─── SUPPLIED PASSAGE ───
Skip to content

RFC

Document: Punch Protocol Specification Version: 1.0.0 Status: Stable Date: 2026-05-03 Editor: The Thåst Collective


Abstract

This document specifies the Punch protocol, a session brokerage protocol for SRT (Secure Reliable Transport). Punch coordinates the out-of-band exchange that two SRT endpoints require but that SRT itself does not define: peer discovery, public-address resolution, passphrase distribution, and the synchronisation needed for SRT rendezvous-mode hole punching.

Punch is not a media transport. It does not carry, transcode, relay, or inspect SRT payloads. The signalling server brokers the introduction; once peers are matched, media flows directly between them.

Status of This Document

This is version 1.0.0 of the Punch protocol specification. Subsequent backwards-compatible revisions will increment the minor version. Breaking changes will increment the major version and be accompanied by a migration note. The current version is implemented at https://punch.thåst.se.

The companion artefacts are:

  • openapi.yaml — OpenAPI 3.1 description of the HTTP API
  • punch-messages.schema.json — JSON Schema 2020-12 for WebSocket messages
  • ../protocol.md — informal narrative reference

In the event of disagreement between this document and the companion files, the JSON Schema and OpenAPI document are normative for their respective surfaces; this document is normative for protocol semantics, state machines, and security considerations.

1. Conventions

The key words MUST, MUST NOT, REQUIRED, SHALL, SHALL NOT, SHOULD, SHOULD NOT, RECOMMENDED, MAY, and OPTIONAL in this document are to be interpreted as described in RFC 2119 and RFC 8174 when, and only when, they appear in all capitals.

All time values are in milliseconds unless otherwise specified. All sizes are in octets unless otherwise specified.

JSON in this document follows RFC 8259. Field names are case-sensitive and MUST be encoded as UTF-8.

2. Terminology

  • Session — A named brokerage instance. Identified by a session name matching [A-Za-z0-9][A-Za-z0-9._-]{0,63}.
  • Stream — A logical media flow inside a session. A session MAY contain one or more streams. Each stream brokers exactly one pair of peers.
  • Peer — An SRT endpoint participating in a stream. Peers are symmetric — Punch does not distinguish caller from listener — but each peer MAY advertise its intended SRT role (sender or receiver).
  • Admin — The session creator. Holds an admin token granting full observer access (including peer_match events) and the ability to close the session.
  • Producer — The human or automation that creates a session and distributes peer URLs. Holds the admin token.

3. Architecture Overview

WebSocket

WebSocket

SRT rendezvous (UDP hole-punched)
─── RAW DATA ───
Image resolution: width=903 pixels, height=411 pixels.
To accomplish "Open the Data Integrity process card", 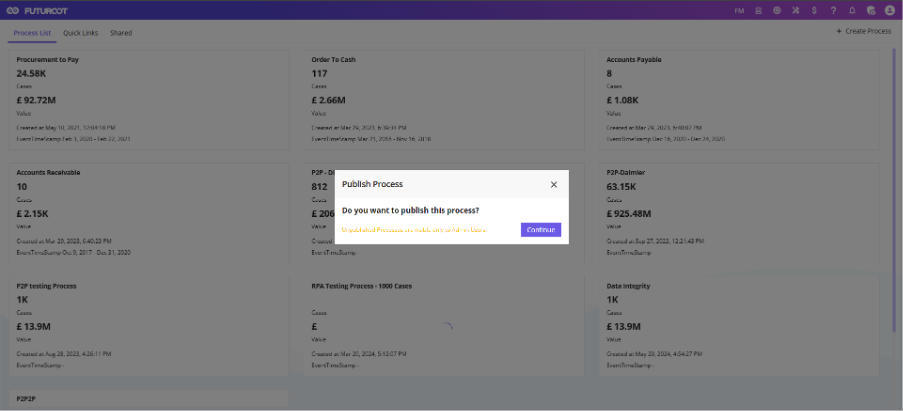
───
- _PROBLEM TO WORK ON_
In the Punch protocol specification, how many pairs of peers does each stream broker?

- _PROBLEM SOLUTION_
Exactly one pair.